EXERCISE DIRECTIONS: Return, exactly as written, the line containing "Click the restore settings arrow icon" and every line after it to the end of the records below, with no pictures.
━━━ TASK INPUT ━━━
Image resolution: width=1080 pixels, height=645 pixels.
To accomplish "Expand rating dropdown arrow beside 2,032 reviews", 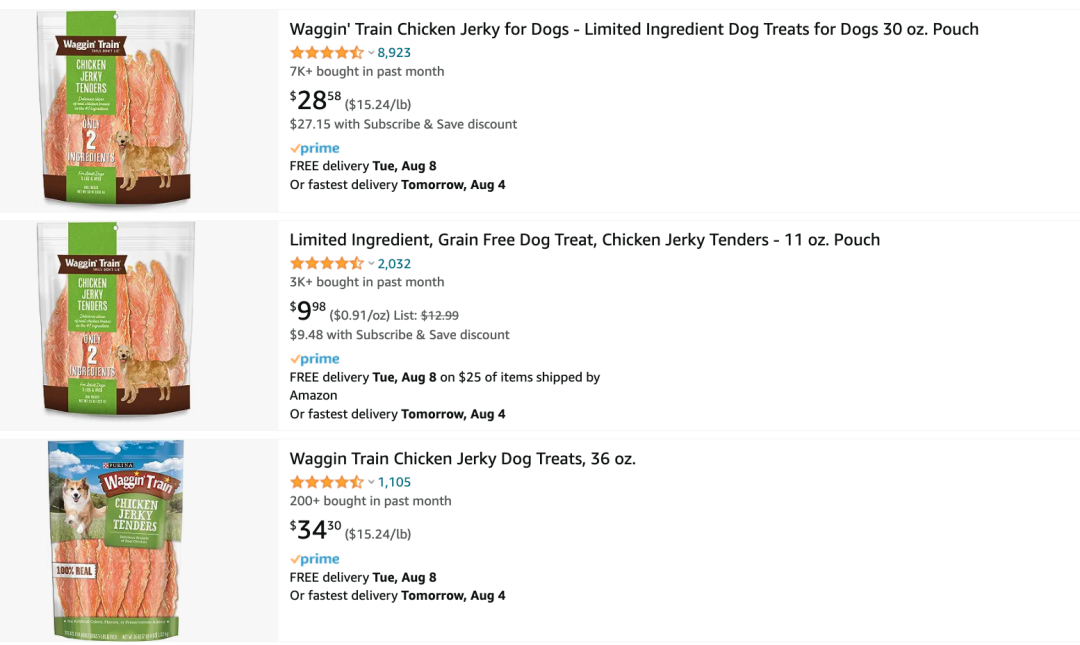I will point(371,263).
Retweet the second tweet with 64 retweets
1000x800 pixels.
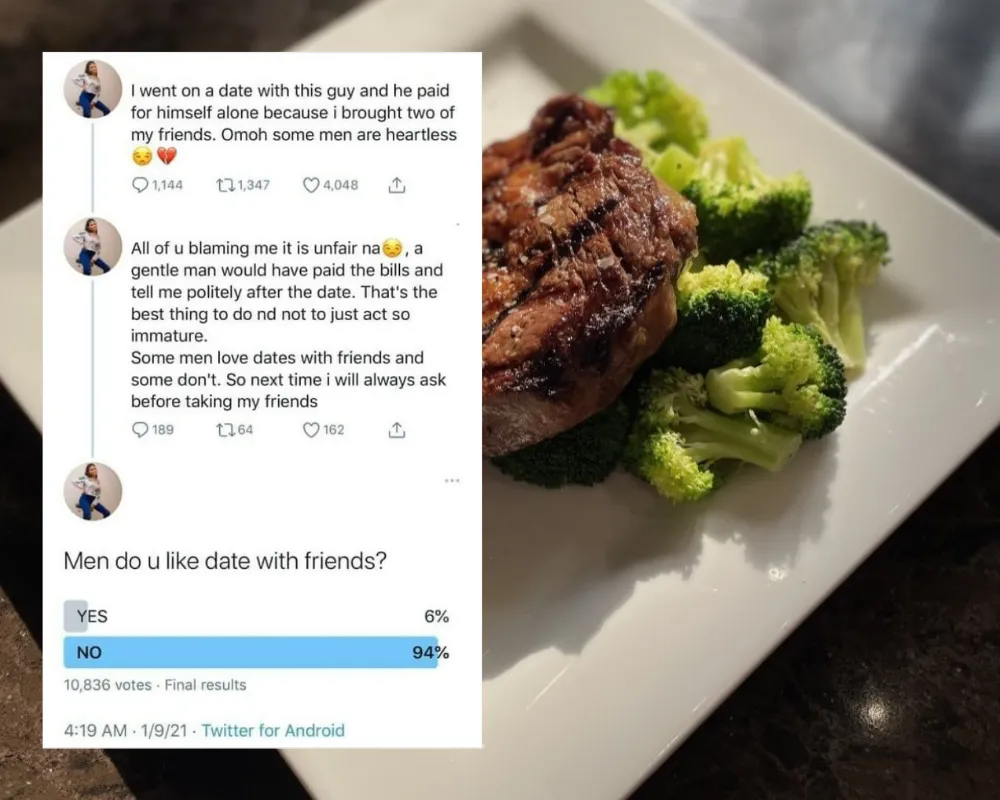(225, 430)
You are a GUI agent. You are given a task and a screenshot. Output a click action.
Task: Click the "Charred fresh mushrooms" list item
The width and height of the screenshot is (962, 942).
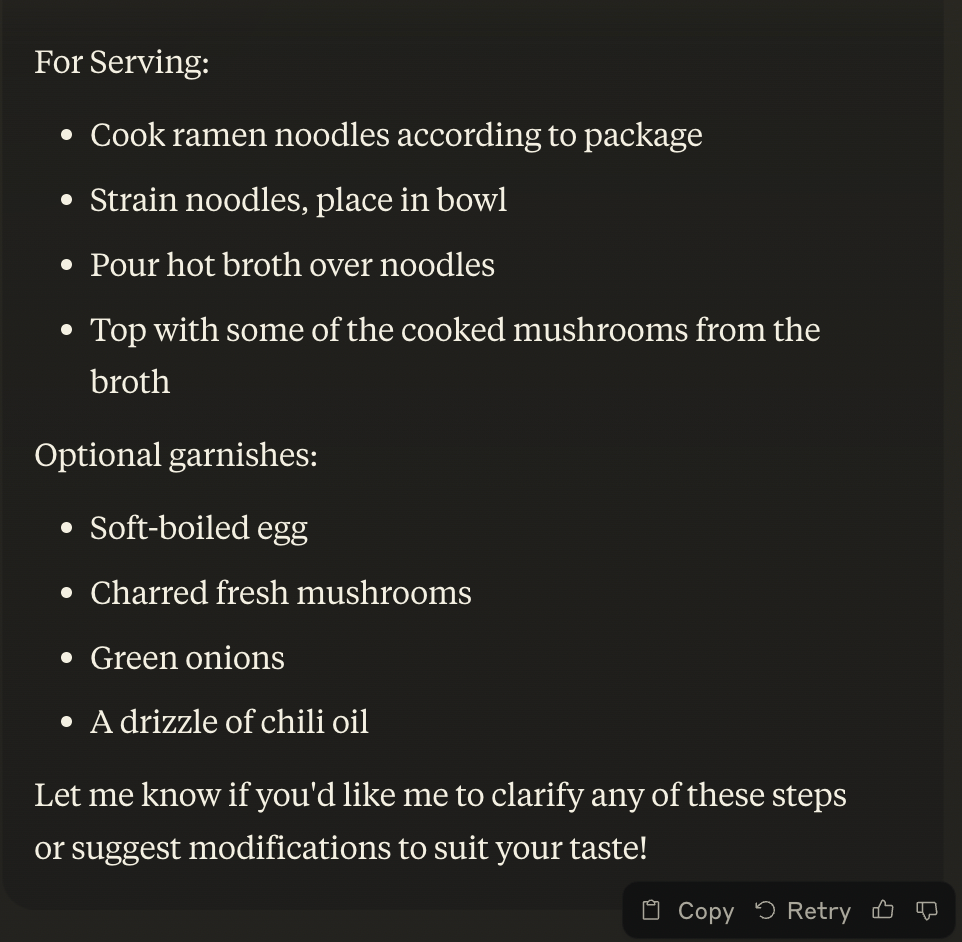click(x=280, y=593)
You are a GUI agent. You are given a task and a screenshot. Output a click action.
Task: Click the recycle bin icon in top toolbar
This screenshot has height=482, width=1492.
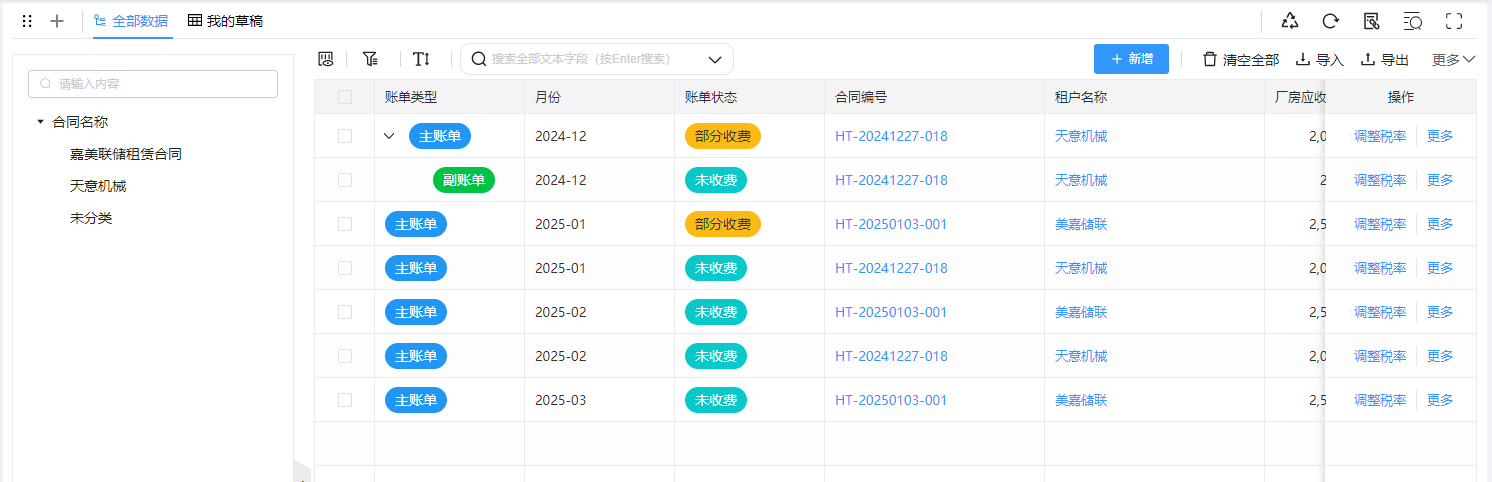point(1290,21)
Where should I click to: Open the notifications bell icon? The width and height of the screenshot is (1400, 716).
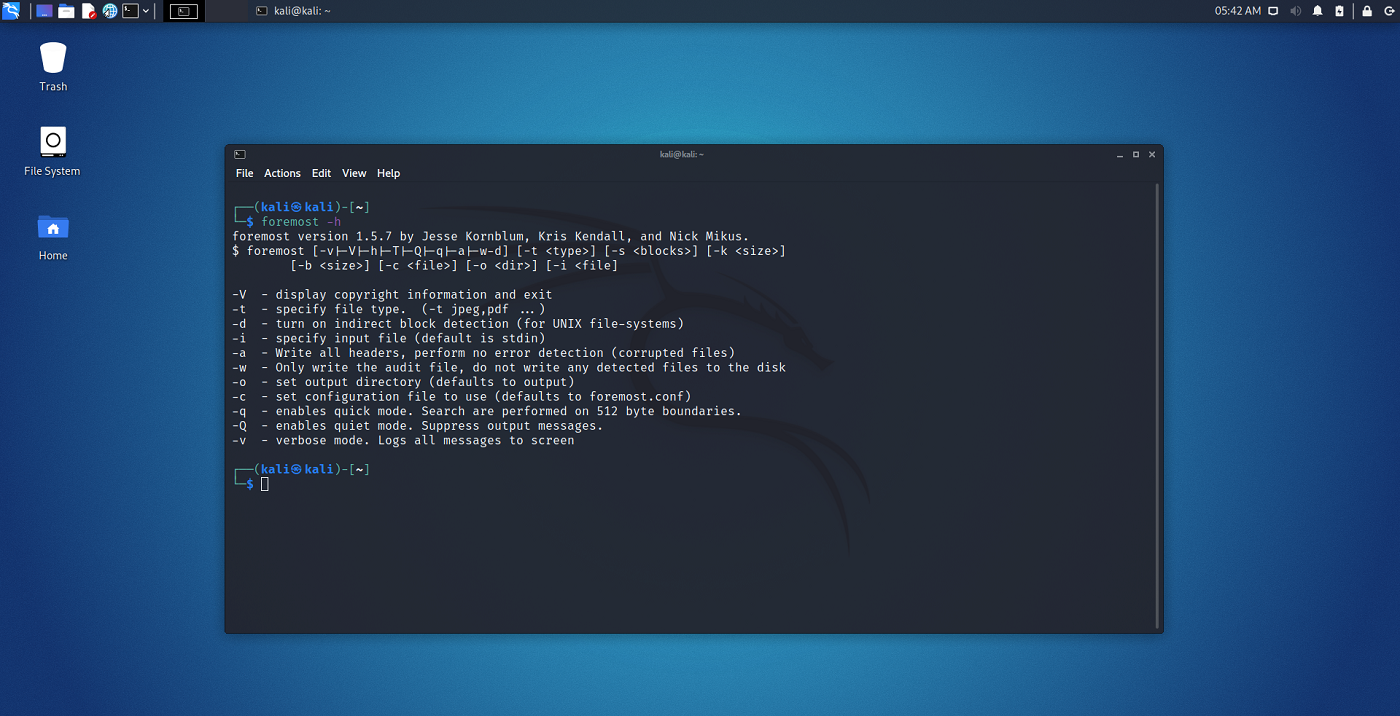1317,11
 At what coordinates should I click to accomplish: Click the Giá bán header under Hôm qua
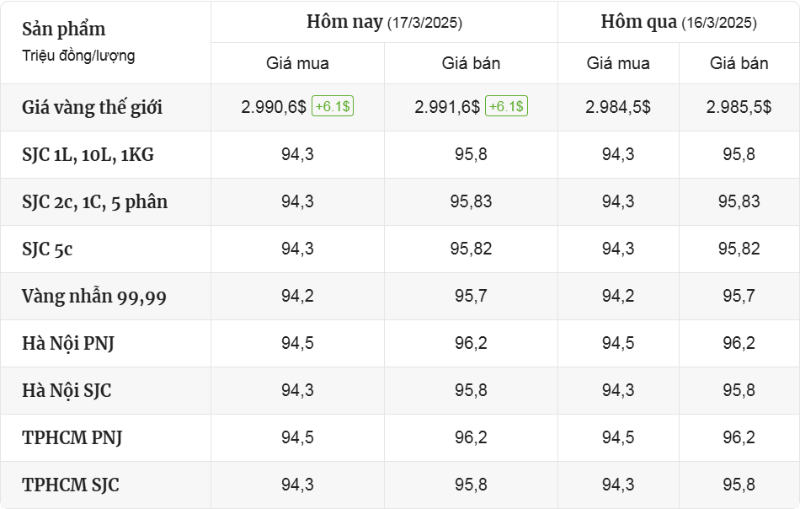[x=739, y=63]
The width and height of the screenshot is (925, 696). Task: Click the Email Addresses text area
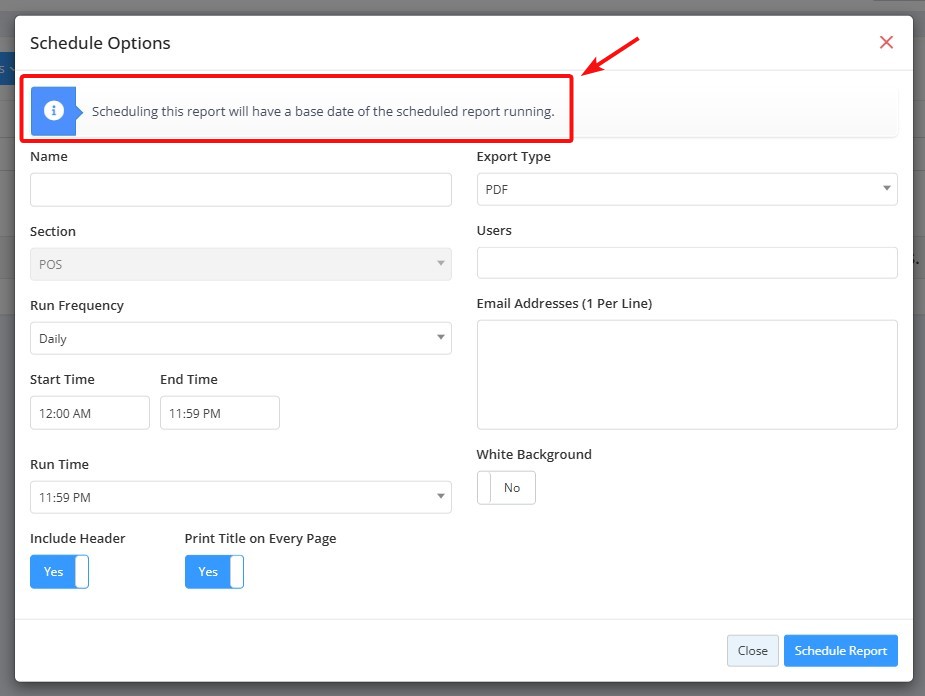[x=687, y=375]
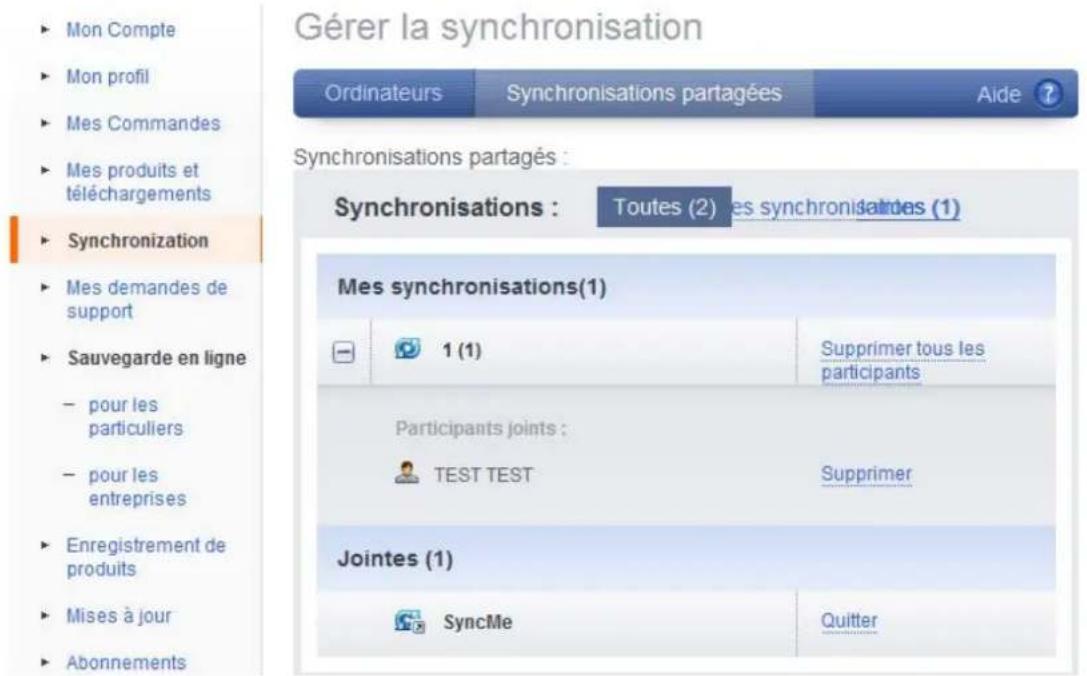
Task: Collapse the 1 (1) synchronisation row
Action: [343, 352]
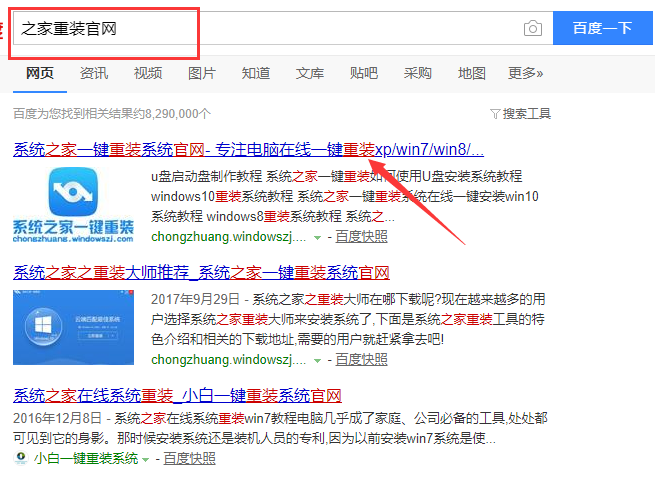
Task: Switch to the 资讯 tab
Action: click(94, 73)
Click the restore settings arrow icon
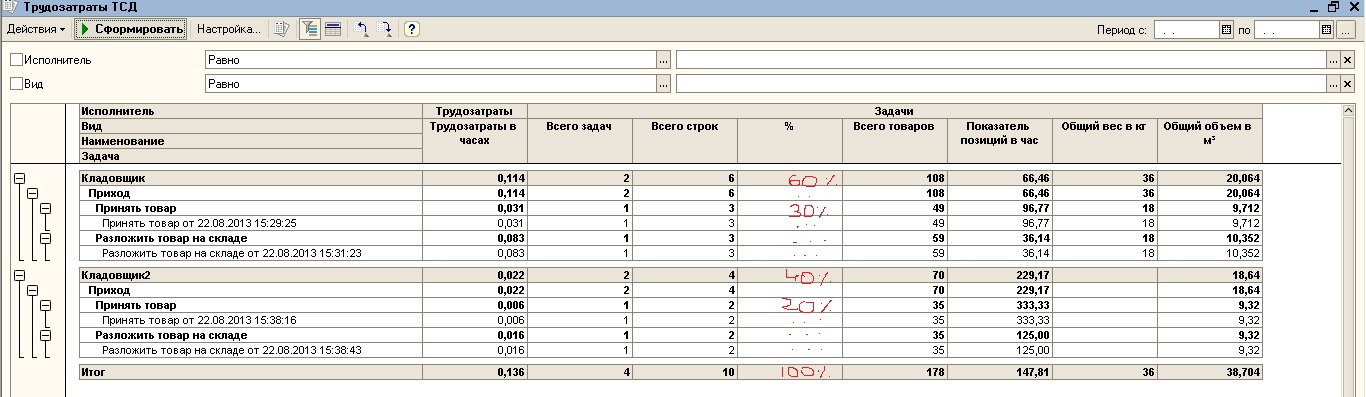 click(361, 29)
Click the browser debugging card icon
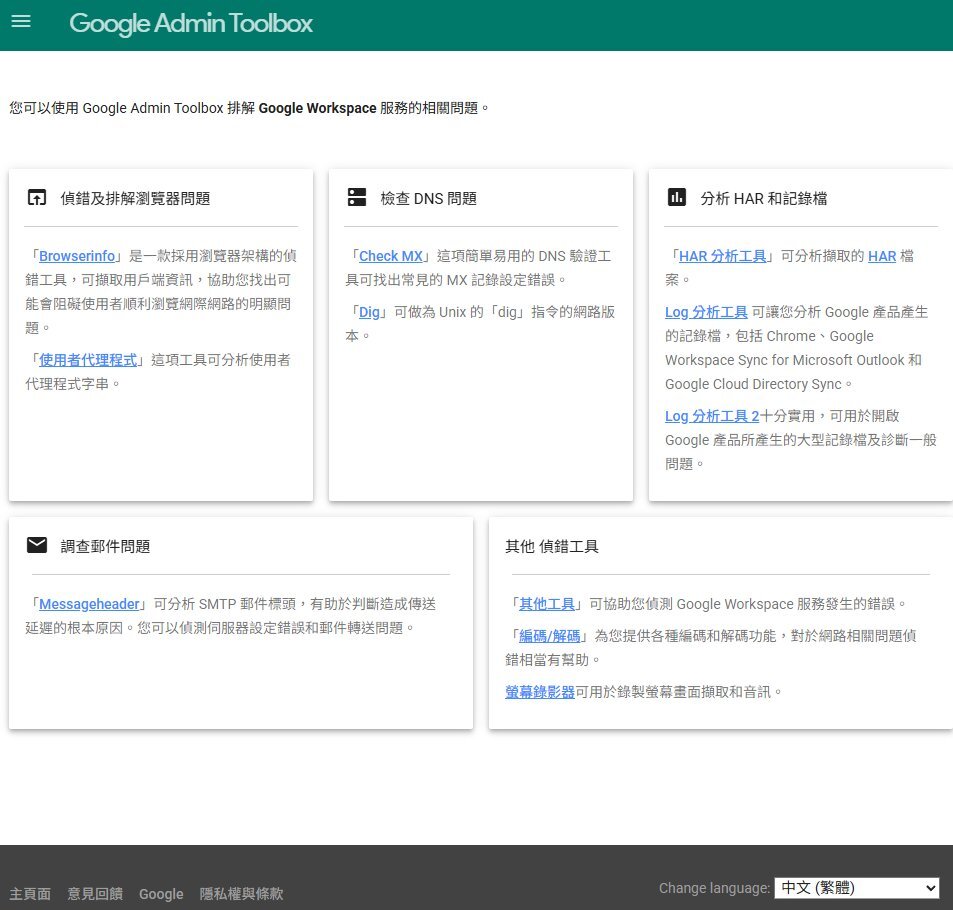The height and width of the screenshot is (910, 953). 37,197
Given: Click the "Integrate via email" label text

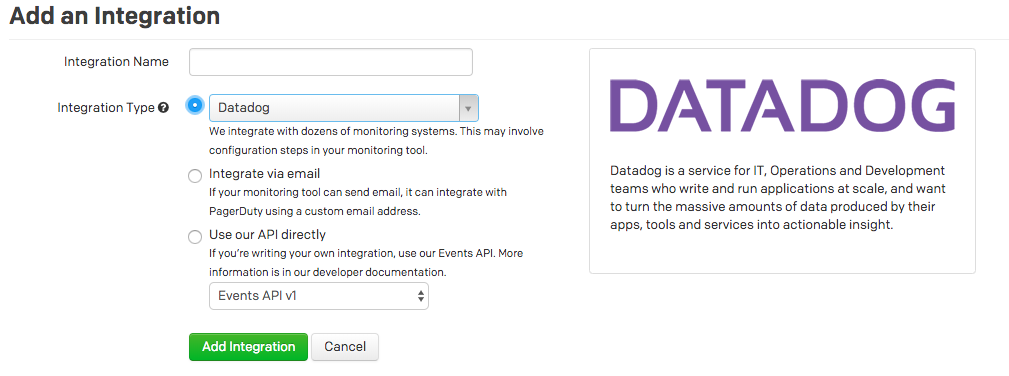Looking at the screenshot, I should click(x=264, y=174).

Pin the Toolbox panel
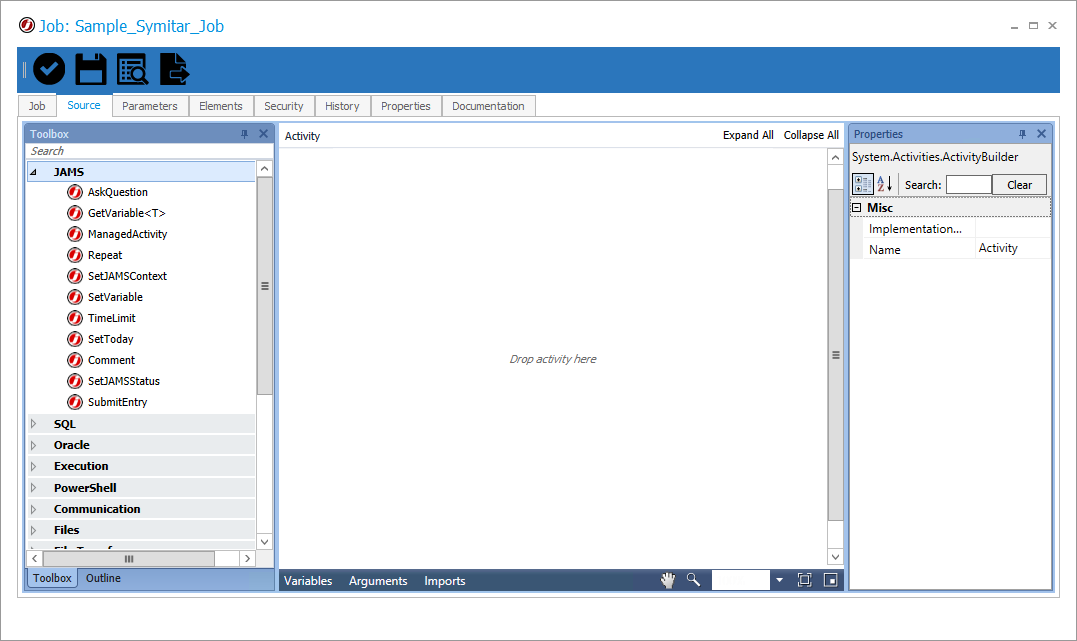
━━━
ANSWER BELOW:
Click the restore settings arrow icon
 click(361, 29)
Click the browser debugging card icon
The height and width of the screenshot is (910, 953). 37,197
Given: Click the "Integrate via email" label text

Looking at the screenshot, I should click(x=264, y=174).

Pin the Toolbox panel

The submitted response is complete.